The world’s largest offshore wind farm stands in the Thames Estuary—the London Array—175 vast wind turbines rising out of the sea.
“Each turbine is 3.6 megawatts and has a rotor diameter of 120m, bigger than anything you would see onshore,” says Benj Sykes, Vice President UK Wind at Dong Energy, which builtLondon Array with its partners and now maintains the array.
“There is a total of 630mw of generation sitting out there in the Thames Estuary about 20kms offshore, producing enough electricity for almost half a million homes in the UK and cutting CO2 emissions by about 900,000 tonnes a year,” he says.
The turbines are located in a shallow part of the estuary, where the bases of the turbines can become exposed at very low spring tide. The deepest waters in which the array stands are no more than 25m. The UK is blessed with a coastline that includes a large amount of shallow waters, which, Sykes points out, makes Britain especially well suited to the installation of offshore wind turbines.
“One of the things that Dong Energy is very focused on is reducing the cost of electricity from offshore wind,” says Sykes. “And picking really good sites that have really good wind resource but also stand in relatively shallow waters is a very important part of that drive to reduce costs and to reduce the demand on consumers.”
The wind farm is operated out of Ramsgate, in Kent, where London Array has its operations base. The array is owned jointly by a consortium including E.ON, Masdar and CDPQ, the Canadian pension fund.
The wind farm is supported under the Renewables Obligations scheme, which is the government’s main support mechanism for renewable energy in the UK. Under the terms of the scheme, there is support for the energy produced by the array, though no backing was provided for its construction.
The turbines, being so new, are efficient with very high levels of availability—meaning that power flows from the windfarm most of the time.
“They are designed to be out there for twenty-plus years,” says Sykes. “We have wind farms around the north west Europe offshore wind market that have been around for considerably more than ten years.” The London Array is expected to remain fully operational for at least that long.
There are plans to create more wind farms on the scale of the London Array. Dong, with its partner Scottish Power Renewables, recently completed a project 15km off the Cumbrian coast, consisting of 108 turbines of a similar size to those in the London array. Electricity started to flow last year, after the wind farm was opened by Ed Davey, the Secretary of State for Energy and Climate Change.
Dong is currently building a further wind farm off the cost of Yorkshire.
“It is only 35 turbines,” says Sykes, of the Yorkshire project, “but they are bigger turbines than we have used before with a rotor of 154m. And that gives us another step towards reducing the cost of wind energy electricity.”
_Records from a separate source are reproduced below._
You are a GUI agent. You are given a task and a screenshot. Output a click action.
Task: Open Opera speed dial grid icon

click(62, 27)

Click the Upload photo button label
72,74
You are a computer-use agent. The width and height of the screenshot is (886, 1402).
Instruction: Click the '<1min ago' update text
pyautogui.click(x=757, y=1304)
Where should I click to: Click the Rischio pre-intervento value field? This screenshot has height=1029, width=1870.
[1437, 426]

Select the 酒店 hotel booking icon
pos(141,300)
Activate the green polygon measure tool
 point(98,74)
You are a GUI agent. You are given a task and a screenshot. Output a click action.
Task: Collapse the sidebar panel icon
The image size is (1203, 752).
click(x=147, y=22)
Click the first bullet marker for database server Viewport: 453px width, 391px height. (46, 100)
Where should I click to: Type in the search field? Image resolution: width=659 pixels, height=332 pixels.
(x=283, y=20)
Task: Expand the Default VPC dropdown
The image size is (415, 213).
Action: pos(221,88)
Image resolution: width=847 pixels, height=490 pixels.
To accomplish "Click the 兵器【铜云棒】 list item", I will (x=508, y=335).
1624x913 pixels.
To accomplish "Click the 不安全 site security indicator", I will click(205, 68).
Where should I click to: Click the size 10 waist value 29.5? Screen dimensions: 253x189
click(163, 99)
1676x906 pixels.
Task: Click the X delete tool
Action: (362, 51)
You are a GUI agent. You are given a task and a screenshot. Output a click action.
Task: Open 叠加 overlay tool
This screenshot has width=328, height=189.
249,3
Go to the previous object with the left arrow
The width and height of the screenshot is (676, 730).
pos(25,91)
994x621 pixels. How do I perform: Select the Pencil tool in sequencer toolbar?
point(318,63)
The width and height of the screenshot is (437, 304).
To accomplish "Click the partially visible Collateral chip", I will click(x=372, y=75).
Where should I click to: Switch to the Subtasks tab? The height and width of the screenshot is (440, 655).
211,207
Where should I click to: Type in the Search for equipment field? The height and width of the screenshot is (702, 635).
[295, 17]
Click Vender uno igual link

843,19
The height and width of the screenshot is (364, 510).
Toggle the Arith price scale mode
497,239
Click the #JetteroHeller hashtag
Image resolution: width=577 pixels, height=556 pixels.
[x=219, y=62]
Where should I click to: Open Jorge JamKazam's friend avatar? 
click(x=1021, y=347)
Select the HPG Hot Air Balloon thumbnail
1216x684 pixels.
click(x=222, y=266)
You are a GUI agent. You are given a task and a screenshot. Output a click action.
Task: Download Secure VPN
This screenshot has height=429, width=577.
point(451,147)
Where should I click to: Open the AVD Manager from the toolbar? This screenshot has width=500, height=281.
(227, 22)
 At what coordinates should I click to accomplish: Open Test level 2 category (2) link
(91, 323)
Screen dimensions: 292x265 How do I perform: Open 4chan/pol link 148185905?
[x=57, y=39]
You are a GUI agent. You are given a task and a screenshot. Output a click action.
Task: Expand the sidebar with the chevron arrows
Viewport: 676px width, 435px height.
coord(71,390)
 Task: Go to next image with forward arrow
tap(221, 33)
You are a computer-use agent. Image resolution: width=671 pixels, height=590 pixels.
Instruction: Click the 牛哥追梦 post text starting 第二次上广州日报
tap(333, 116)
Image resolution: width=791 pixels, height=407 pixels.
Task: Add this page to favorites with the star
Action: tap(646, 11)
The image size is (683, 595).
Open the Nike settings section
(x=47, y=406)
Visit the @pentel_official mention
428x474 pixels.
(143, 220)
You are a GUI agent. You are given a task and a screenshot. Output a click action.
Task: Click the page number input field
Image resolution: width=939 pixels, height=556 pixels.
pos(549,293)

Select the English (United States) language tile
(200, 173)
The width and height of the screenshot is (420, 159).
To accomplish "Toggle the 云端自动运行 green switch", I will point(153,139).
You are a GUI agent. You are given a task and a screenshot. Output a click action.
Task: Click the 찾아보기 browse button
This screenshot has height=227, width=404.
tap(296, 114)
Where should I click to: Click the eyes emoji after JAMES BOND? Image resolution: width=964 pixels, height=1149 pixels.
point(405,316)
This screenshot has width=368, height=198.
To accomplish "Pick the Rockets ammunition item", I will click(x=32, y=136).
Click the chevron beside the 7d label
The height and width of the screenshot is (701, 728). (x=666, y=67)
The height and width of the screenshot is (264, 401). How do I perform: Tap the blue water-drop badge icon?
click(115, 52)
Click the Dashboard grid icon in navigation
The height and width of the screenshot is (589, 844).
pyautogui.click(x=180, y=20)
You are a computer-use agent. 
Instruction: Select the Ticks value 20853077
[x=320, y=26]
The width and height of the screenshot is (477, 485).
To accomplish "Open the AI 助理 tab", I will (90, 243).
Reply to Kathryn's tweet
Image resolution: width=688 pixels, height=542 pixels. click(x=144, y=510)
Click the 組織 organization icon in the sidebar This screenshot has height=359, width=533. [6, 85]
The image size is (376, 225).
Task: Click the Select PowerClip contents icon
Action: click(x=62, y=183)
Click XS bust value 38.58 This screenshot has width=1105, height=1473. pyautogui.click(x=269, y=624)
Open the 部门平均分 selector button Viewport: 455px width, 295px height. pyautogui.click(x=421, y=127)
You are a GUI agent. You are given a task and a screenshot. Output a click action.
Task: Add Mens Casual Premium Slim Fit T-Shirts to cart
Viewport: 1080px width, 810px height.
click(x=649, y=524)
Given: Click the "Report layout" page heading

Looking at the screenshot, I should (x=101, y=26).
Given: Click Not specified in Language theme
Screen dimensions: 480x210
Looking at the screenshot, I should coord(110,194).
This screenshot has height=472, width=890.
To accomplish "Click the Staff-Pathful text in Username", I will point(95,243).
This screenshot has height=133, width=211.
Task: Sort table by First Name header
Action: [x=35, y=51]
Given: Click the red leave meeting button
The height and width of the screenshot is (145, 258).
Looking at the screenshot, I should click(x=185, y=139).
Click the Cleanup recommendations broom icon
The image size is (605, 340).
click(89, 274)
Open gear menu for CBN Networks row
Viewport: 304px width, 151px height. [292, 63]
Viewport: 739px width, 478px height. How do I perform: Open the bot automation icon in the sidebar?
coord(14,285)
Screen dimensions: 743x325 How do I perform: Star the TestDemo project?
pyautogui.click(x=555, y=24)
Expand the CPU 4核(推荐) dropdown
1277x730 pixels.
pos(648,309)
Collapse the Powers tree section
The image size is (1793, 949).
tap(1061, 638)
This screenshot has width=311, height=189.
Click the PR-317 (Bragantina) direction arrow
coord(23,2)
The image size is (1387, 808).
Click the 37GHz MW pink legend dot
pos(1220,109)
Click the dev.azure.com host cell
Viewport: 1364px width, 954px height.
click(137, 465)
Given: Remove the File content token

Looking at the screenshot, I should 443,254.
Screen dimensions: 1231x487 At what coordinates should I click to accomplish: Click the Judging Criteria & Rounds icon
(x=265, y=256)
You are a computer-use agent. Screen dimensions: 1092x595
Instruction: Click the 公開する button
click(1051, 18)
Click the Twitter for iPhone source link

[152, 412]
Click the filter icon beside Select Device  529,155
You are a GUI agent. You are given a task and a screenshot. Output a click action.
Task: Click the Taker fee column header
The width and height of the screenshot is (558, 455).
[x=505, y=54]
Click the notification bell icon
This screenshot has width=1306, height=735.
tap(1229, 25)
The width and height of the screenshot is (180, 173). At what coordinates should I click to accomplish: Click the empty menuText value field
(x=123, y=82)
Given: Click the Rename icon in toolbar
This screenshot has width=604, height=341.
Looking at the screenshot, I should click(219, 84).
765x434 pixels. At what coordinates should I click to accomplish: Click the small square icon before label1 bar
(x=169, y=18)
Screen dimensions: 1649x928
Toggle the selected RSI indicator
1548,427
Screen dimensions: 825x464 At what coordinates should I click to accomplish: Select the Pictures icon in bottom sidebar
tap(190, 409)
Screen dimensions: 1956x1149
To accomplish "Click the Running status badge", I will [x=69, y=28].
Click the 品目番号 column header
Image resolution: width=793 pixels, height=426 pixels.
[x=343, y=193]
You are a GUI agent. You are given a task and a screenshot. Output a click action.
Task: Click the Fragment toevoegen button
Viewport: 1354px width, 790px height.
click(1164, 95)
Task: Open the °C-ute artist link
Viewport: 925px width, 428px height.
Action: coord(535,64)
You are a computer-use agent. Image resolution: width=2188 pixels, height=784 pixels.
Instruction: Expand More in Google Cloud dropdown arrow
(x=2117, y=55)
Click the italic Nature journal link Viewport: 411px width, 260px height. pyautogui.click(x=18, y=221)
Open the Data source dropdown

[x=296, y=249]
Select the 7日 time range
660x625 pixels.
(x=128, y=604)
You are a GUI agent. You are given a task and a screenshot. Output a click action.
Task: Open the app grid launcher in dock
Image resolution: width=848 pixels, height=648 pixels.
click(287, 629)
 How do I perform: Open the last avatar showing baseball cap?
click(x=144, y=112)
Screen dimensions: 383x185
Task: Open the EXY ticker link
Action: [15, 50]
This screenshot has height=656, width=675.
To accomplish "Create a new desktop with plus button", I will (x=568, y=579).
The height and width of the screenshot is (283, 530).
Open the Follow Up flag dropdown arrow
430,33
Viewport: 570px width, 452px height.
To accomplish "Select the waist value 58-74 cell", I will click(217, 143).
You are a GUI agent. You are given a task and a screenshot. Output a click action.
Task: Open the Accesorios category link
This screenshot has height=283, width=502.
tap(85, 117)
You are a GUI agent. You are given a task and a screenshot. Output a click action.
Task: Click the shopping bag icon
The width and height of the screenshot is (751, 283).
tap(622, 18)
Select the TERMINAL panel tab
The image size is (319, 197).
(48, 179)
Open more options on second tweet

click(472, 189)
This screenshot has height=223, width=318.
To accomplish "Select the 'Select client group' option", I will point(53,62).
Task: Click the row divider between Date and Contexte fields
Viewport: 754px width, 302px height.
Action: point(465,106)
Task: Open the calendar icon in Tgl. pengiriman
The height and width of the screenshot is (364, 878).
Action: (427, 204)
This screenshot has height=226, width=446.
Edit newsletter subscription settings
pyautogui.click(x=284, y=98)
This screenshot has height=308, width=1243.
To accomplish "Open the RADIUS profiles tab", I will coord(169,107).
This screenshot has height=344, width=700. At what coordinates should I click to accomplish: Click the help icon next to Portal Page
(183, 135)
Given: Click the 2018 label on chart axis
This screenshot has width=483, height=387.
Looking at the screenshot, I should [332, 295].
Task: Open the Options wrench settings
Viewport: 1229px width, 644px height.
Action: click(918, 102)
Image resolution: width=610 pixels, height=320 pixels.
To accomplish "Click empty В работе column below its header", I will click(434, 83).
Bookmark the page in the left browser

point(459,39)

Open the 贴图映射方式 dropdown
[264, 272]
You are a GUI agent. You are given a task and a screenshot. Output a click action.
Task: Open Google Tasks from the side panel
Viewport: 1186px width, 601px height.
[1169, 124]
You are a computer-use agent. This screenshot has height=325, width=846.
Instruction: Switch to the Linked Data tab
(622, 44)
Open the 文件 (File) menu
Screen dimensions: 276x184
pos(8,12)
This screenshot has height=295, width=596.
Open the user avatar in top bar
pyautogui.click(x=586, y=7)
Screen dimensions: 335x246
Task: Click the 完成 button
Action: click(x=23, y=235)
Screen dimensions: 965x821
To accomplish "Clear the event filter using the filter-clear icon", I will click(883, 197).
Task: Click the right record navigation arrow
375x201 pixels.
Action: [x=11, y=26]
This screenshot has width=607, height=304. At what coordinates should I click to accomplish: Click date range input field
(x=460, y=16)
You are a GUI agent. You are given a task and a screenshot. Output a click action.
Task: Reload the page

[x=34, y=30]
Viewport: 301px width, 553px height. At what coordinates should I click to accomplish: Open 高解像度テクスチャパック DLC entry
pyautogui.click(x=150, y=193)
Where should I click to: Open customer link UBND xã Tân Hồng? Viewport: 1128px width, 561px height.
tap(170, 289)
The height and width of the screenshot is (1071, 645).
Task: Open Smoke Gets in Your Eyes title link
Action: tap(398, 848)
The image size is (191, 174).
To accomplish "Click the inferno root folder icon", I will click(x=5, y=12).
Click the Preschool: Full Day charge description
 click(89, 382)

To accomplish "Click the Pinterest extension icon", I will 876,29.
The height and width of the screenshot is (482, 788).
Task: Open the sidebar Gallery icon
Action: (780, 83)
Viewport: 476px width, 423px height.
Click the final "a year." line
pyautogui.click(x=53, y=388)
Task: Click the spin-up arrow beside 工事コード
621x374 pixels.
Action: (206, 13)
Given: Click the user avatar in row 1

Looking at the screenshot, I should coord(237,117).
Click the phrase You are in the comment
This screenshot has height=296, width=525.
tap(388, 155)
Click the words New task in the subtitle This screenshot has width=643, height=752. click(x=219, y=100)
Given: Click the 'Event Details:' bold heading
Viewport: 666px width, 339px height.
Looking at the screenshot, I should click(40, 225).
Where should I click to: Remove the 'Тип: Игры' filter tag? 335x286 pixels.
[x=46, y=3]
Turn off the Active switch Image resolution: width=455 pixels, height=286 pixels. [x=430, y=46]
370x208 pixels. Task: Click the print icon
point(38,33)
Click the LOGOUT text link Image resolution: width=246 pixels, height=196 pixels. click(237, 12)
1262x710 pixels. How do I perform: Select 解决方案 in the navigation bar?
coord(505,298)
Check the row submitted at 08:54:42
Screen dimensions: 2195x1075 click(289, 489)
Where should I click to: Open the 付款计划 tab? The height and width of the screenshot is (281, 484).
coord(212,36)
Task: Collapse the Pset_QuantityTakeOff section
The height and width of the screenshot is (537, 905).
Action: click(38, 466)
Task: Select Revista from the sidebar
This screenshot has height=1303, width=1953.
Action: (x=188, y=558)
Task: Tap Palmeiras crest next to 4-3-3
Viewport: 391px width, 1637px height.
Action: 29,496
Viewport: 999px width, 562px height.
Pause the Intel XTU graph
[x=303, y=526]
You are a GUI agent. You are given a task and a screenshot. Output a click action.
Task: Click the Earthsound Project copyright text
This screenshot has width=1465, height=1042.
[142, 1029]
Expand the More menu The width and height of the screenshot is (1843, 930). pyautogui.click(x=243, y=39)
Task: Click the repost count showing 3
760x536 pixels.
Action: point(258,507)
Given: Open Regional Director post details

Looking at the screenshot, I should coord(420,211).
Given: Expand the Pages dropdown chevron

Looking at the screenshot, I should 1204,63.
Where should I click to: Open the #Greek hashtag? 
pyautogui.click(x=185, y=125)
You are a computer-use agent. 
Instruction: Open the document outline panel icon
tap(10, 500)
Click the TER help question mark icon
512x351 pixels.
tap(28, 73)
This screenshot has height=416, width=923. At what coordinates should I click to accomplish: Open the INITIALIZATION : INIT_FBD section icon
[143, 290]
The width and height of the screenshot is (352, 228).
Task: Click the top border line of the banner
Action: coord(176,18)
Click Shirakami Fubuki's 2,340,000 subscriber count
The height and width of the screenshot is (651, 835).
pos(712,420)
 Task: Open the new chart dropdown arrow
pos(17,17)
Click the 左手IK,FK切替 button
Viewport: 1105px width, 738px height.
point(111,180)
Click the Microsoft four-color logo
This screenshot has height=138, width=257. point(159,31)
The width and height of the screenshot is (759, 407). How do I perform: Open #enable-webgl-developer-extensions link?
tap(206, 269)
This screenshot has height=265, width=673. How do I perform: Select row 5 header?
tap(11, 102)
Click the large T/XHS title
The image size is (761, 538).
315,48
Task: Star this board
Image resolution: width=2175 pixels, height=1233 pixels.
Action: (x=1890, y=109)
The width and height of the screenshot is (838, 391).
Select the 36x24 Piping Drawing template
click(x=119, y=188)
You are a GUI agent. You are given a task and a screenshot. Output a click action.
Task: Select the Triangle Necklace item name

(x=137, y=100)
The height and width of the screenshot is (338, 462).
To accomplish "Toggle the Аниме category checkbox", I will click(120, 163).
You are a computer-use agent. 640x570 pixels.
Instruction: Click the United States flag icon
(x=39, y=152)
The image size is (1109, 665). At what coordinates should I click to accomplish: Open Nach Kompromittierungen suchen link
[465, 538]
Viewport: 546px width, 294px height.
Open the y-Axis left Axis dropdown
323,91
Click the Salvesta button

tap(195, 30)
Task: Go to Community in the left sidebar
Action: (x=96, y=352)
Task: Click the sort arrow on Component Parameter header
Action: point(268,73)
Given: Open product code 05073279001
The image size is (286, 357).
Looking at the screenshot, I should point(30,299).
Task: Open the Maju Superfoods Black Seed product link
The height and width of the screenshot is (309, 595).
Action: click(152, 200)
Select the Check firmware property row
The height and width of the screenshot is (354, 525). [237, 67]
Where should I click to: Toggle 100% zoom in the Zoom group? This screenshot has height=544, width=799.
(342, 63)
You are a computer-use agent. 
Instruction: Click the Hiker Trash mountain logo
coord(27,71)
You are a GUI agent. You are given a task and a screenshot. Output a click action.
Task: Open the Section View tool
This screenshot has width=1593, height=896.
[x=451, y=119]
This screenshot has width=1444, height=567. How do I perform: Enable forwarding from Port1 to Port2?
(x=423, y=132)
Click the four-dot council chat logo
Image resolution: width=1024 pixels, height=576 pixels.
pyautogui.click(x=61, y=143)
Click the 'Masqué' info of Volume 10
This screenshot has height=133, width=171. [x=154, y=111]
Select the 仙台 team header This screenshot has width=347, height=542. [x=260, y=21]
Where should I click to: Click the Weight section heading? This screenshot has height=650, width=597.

“We have said we are going to cut the cost of electricity from offshore wind by 30-40 per cent by the end of the decade,” he says. “Things like going to bigger turbines is a crucial part of that.”
“This makes the Yorkshire wind farm a very significant milestone not just for Dong, but for the industry as a whole,” says Sykes.
Just before Christmas, the company announced plans to extend a pre-existing wind farm off the coast of Liverpool. This will include the use of 8mw turbines, with 164m rotors.
When it comes to the contribution to Britain’s energy mix made by offshore wind farms, Sykes says that “we could be well above 20 per cent and considerably more than that—but it very much depends on our success in driving costs down.”
Having a large component of the national energy supply based on the weather inevitably brings some degree of uncertainty. But so long as wind energy accounts for below 30 per cent of Britain’s energy needs, says Sykes, then that uncertainty should remain easily manageable.